- _Stated task A_
Please print the stretch of the tag query post from "I have 2 related" through "company_id and tag_id.".
- _Stated task B_
List every field that the tag query post gives for the tags_data table.

- _Page excerpt_
☆ ☆ ☆ ☆

I've got a reasonably complex SQL query I'm looking to build.
I have 2 related tables (for this question)... companies and tags_data.
tags_data stores the information about which companies are tagged with which tags.
The companies table is related to tags_data by a company_id field. Tags_data has 3 fields in total: tagdata_id (the auto-enter primary key), company_id and tag_id.
I'm looking to get a list of all companies which have the same 3 tags. But I also want the ability to use it for a variable number of tags, so to list companies that have the same 2 tags or the same 10 tags. That's why I have initially set it up using INNER JOIN to compute the company_ids that have the required tags, then return those companies from the companies table.
Here's what I've got so far to list companies that have all 3 of the following tag ids... 713, 718, 724
Code: Select all
SELECT `companies`.`company_id`, `companies`.`company_name`
FROM `companies`
INNER JOIN (
SELECT `company_id`, COUNT(`tagdata_id`) FROM `tags_data` WHERE `tag_id` IN(713, 718, 724) GROUP BY `company_id` HAVING COUNT(`tagdata_id`)=3
) AS `require_tags` ON `companies`.`company_id`=`require_tags`.`company_id`
GROUP BY `companies`.`company_id`
ORDER BY `companies`.`company_name`Performance of this is adequate, taking about 0.1 seconds to look through 150k tags_data records and 40k companies records to return 99 companies matching the query. The tables have indexes on company_id and tag_id fields.
The great thing about the INNER JOIN on a derived table is that I can easily change it to list companies that don't have any of those tags, or companies that have more than x and less than y number of multiple tags by just modifying the HAVING clause. I'm planning to make a query builder so users can build these complex queries for themselves.
Performance dives when I add a WHERE clause to the parent query (eg: outside the INNER JOIN) to do an even more complex search but I guess the answer to that is to move the WHERE clause inside the INNER JOIN.
Is there a method that would be faster but still give me the same flexibility as using an INNER JOIN in this way?
Or should the INNER JOIN theoretically be the fastest method and any further speed improvements would come from improved indexes and hardware?
Cheers, B

☆ ☆ ☆ ☆

- _Given data_
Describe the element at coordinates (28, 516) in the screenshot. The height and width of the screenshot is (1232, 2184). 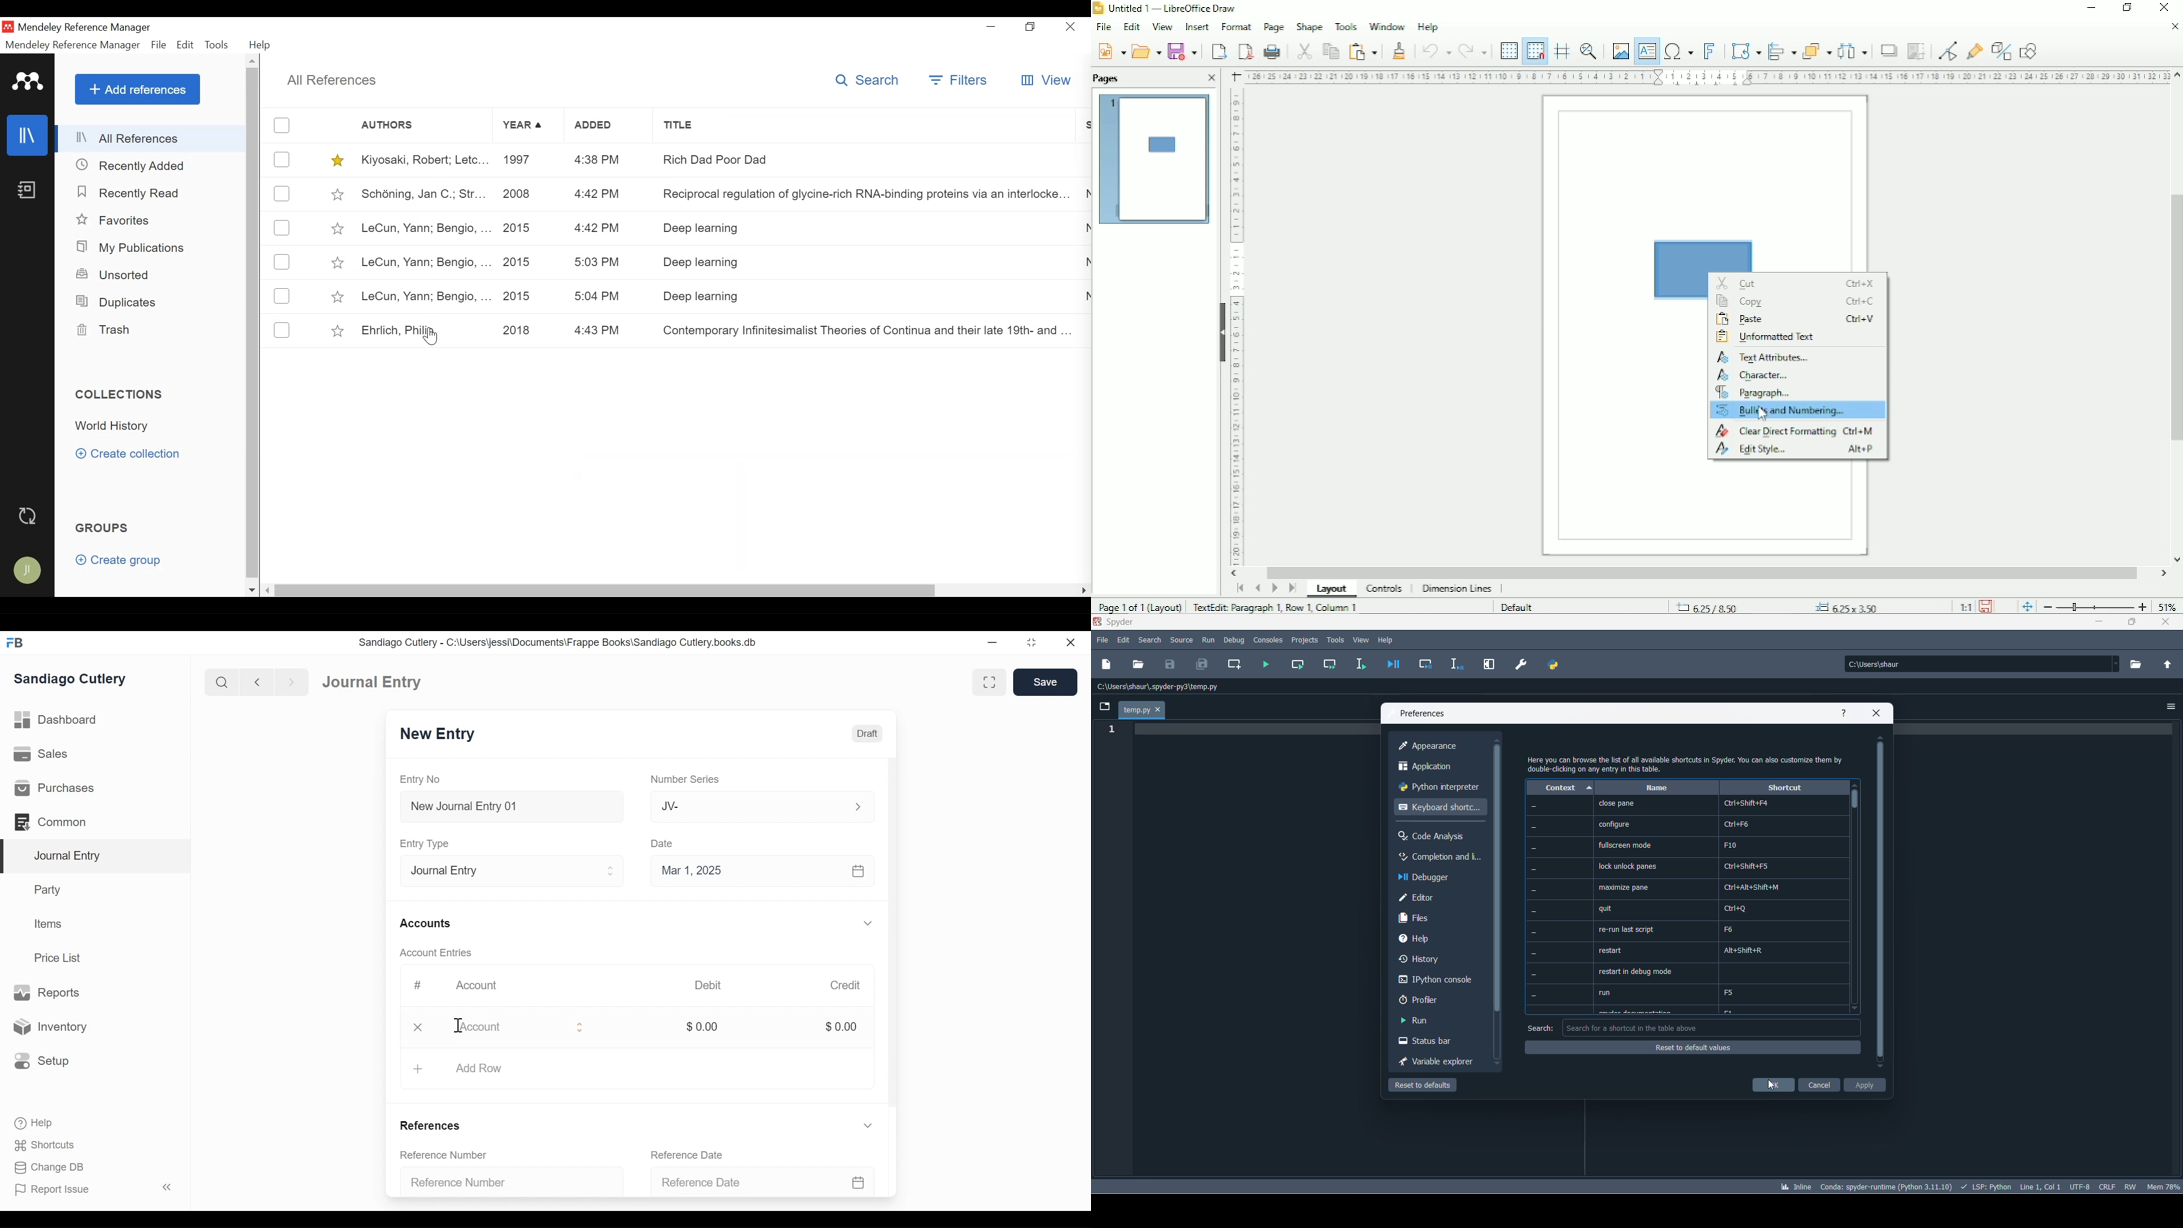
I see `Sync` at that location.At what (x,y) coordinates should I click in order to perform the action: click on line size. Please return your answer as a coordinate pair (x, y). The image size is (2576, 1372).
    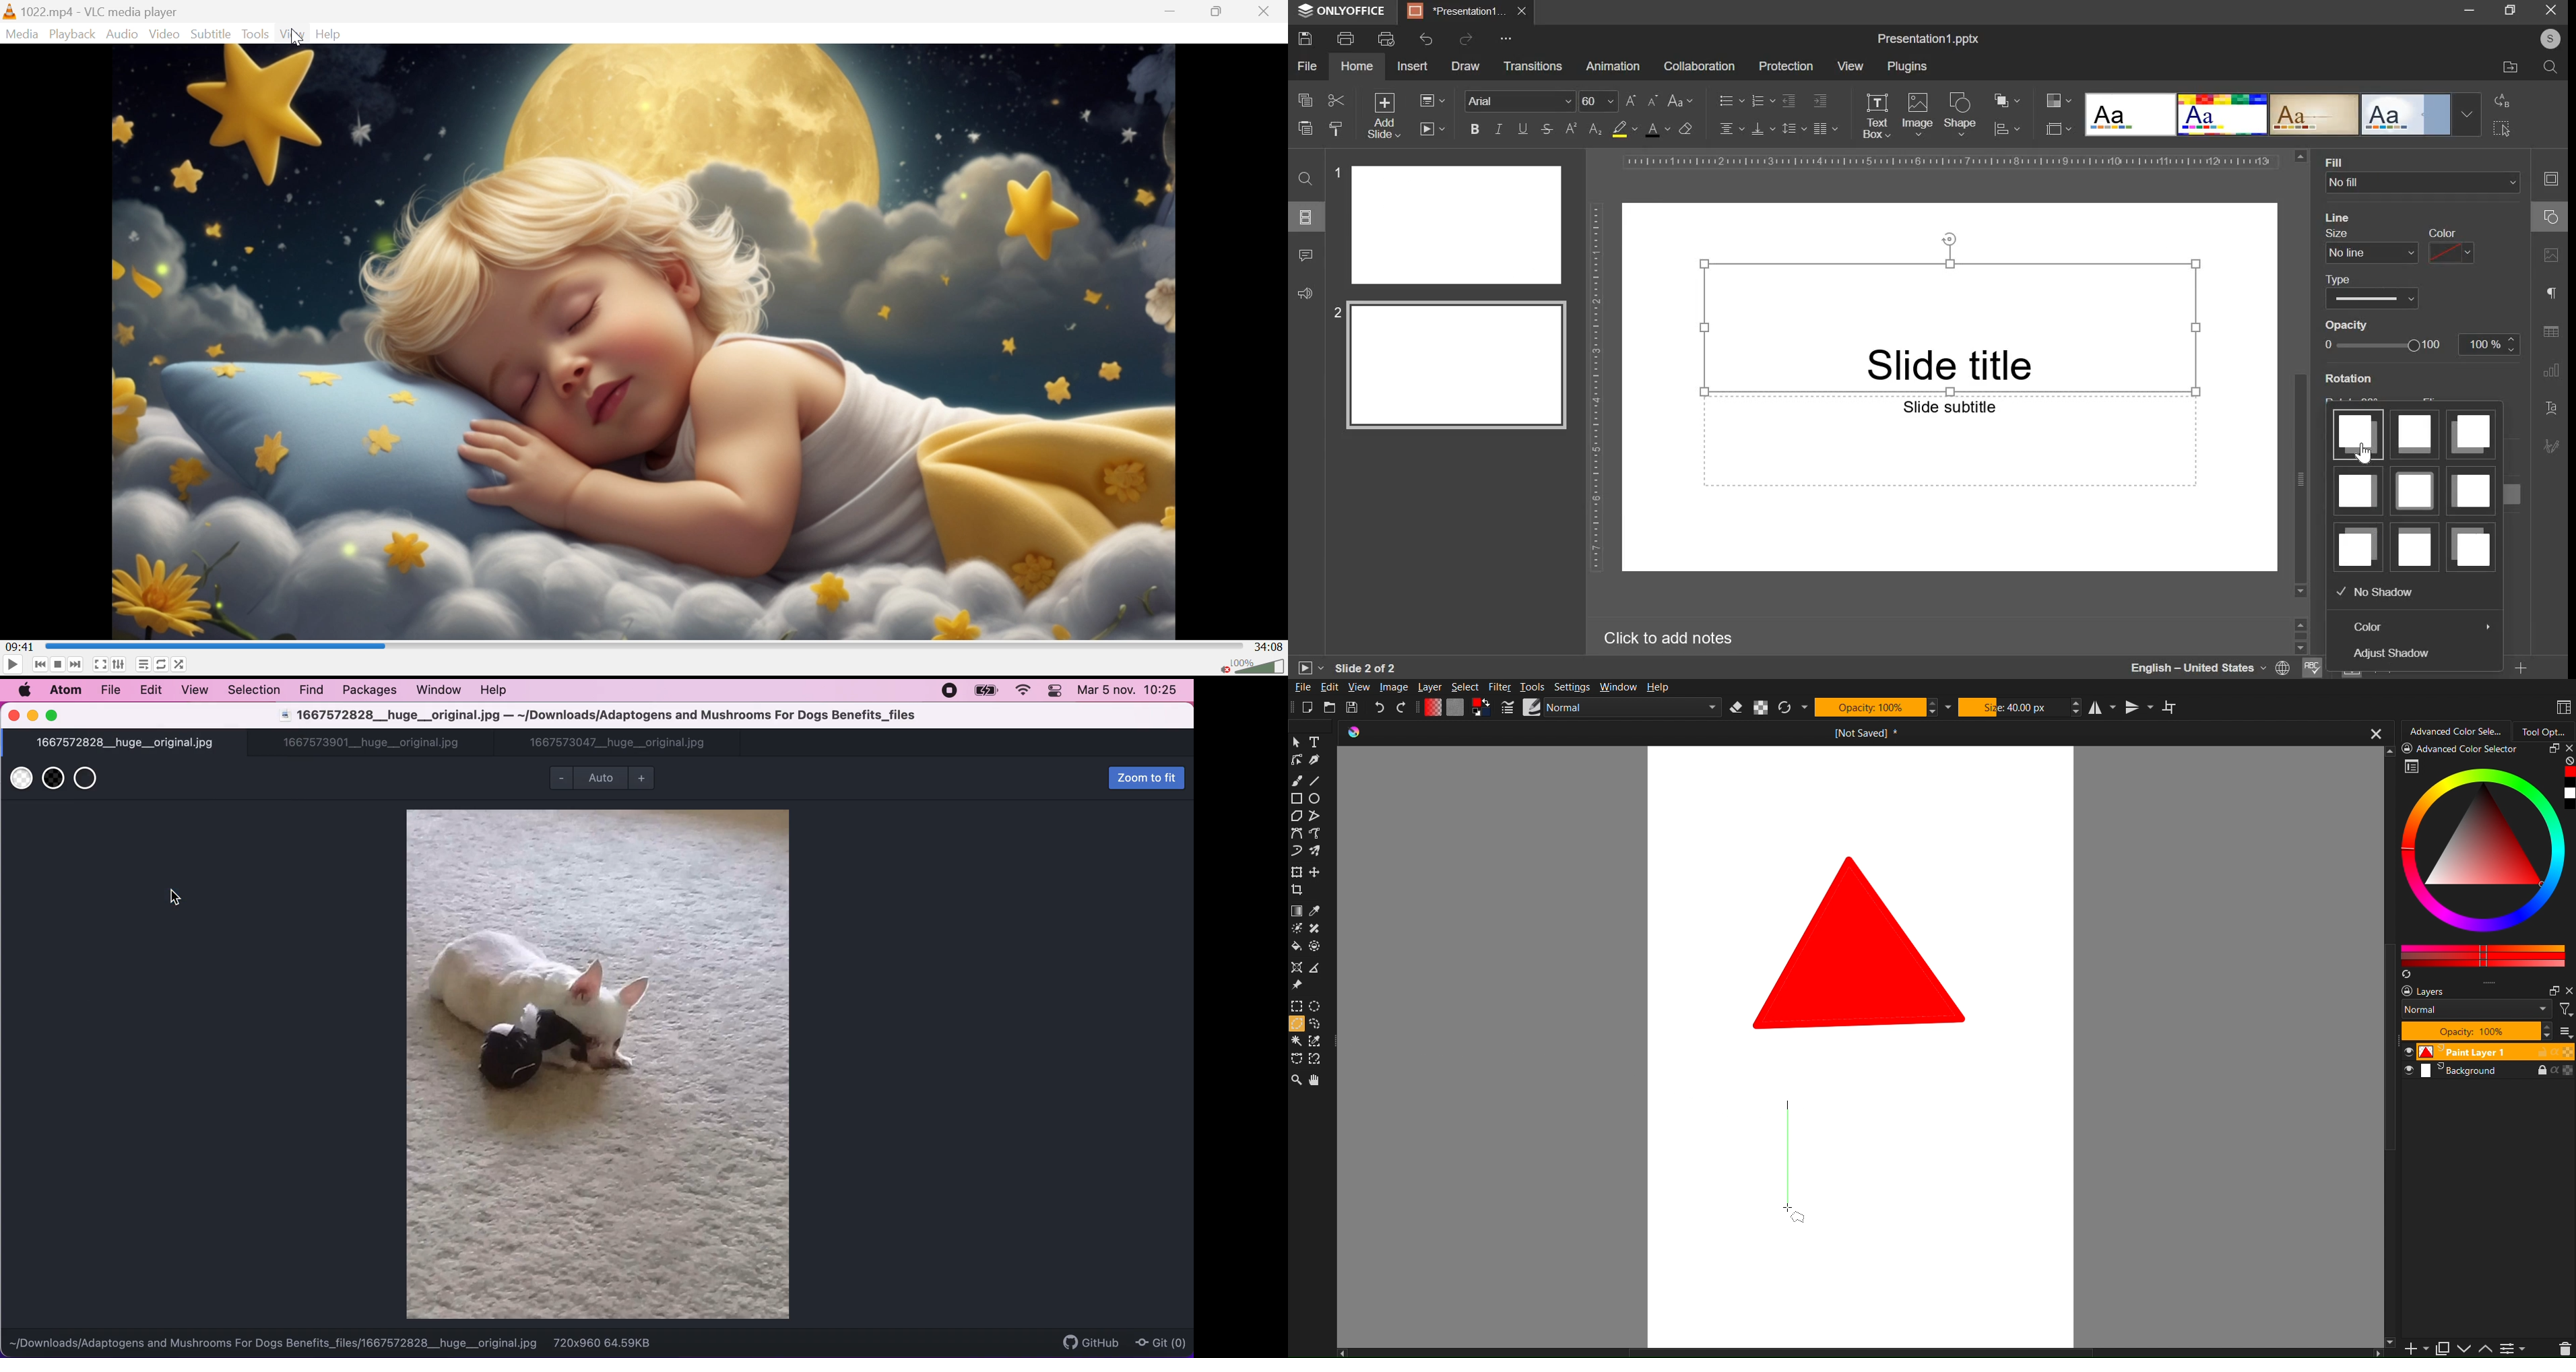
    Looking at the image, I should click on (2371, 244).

☆ ☆ ☆ ☆

- _Reply A_
I have 2 related tables (for this question)... companies and tags_data.
tags_data stores the information about which companies are tagged with which tags.
The companies table is related to tags_data by a company_id field. Tags_data has 3 fields in total: tagdata_id (the auto-enter primary key), company_id and tag_id.

- _Reply B_
tagdata_id, company_id, tag_id